Picture this: Most sub-Saharan professionals would rather send their children to a dedicated Christian school over a government school. Wouldn’t you? They understand better than most Westerners that schooling is about two things: getting the best future job and ethical discipleship. In this respect, the Roman Catholics in Africa have a stellar historic reputation—unlike their present boarding school indictments in North America. In marketing language, Christian schooling is a hot item of investment to anyone but missionaries.

So who disciples them?

While speaking in the interior of Niger in the ancient capital of Zinder, I made the following point to an educational gathering. “There is no such thing as neutral education. Education is about careers and making disciples. Now Muslim schools are clear. They disciple children for good jobs as good Muslims. And French government schools are clear; they are the secular pagan kafir who will disciple your children to work like modern pagans.

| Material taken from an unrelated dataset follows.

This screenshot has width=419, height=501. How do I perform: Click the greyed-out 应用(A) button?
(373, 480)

If you doubt this, look at what they believe on French TV and films! And the Lord commanded you to make disciples of your children. Do you trust either of these schools to do so? If not, should you not believe in Christian-worldview schooling?”

Of greatest value

Something of even greater value to missiologists must be recognised here. The hardest villages or quarters to reach are firmly closed to most other Christian workers: pastors, missionaries, JESUS films, gospel music drama clubs, you name them, and they have no welcome mat. Even Christian medical or development workers are invited for as long as an emergency is upon them; but not so with the teachers. Elementary school teachers are welcome long term—even desperately so!

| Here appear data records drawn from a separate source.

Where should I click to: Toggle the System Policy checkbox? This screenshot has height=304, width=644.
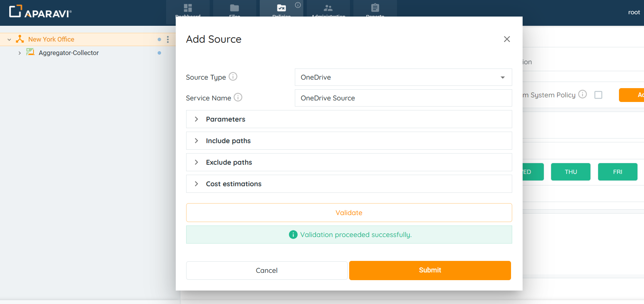click(598, 95)
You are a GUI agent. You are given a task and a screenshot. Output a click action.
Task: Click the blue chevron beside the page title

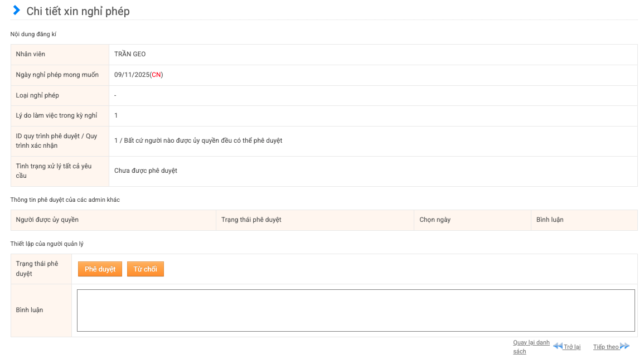click(x=17, y=11)
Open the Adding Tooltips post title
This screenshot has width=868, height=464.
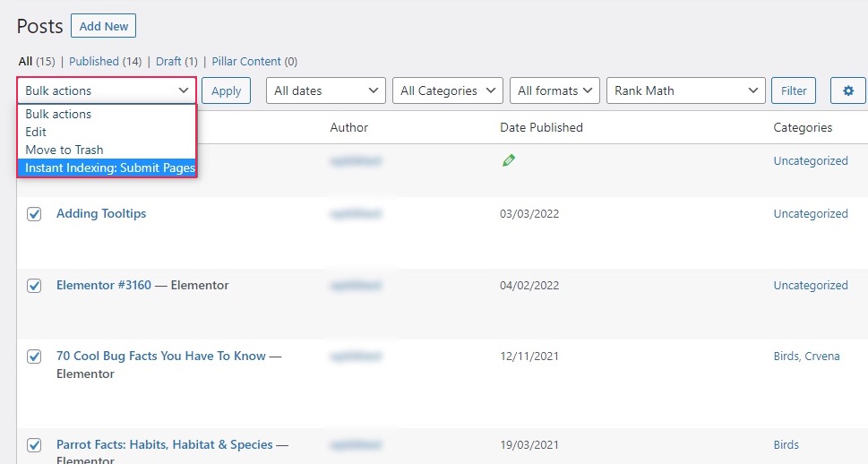pos(101,213)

Now picture the impact of Christian evangelists ‘diplomatically training’ as school teachers by both the government and then by Christian education and then finally accepting to be posted in the most resistant communities.

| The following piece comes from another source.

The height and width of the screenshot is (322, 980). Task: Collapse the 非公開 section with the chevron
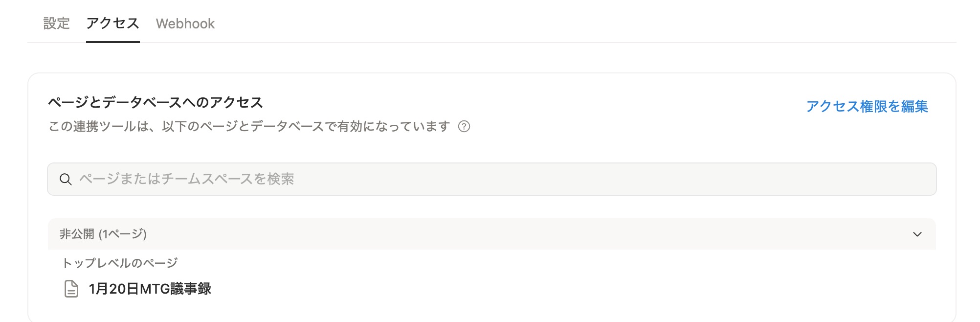[917, 234]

Helping teachers lift their basin

Government primary teachers trained in a solid Christian worldview have the most receptive citizens at their feet, they have the parental appreciation for their arrival in their forsaken community, and they have Caesar to pick up the ‘support’-–that is, if and when the Ministry of Education pays. This is missiology at its best and for this cause I so strongly encourage ‘Christian-worldview teacher training’ in the regions of African nations. In West Africa they say, ‘if a kneeling woman lifts a large basin of water to her knees, another person will help her lift it to her head to carry.’ That is beautiful missiology: they lift, we help, and then they carry home the benefit from the water.

Can we also trust on your prayer support that will be greater than the opposition that is sure to arise from this approach? As William Carey and his colleagues said; ‘We’ll go down the mines as long as you hold the ropes.’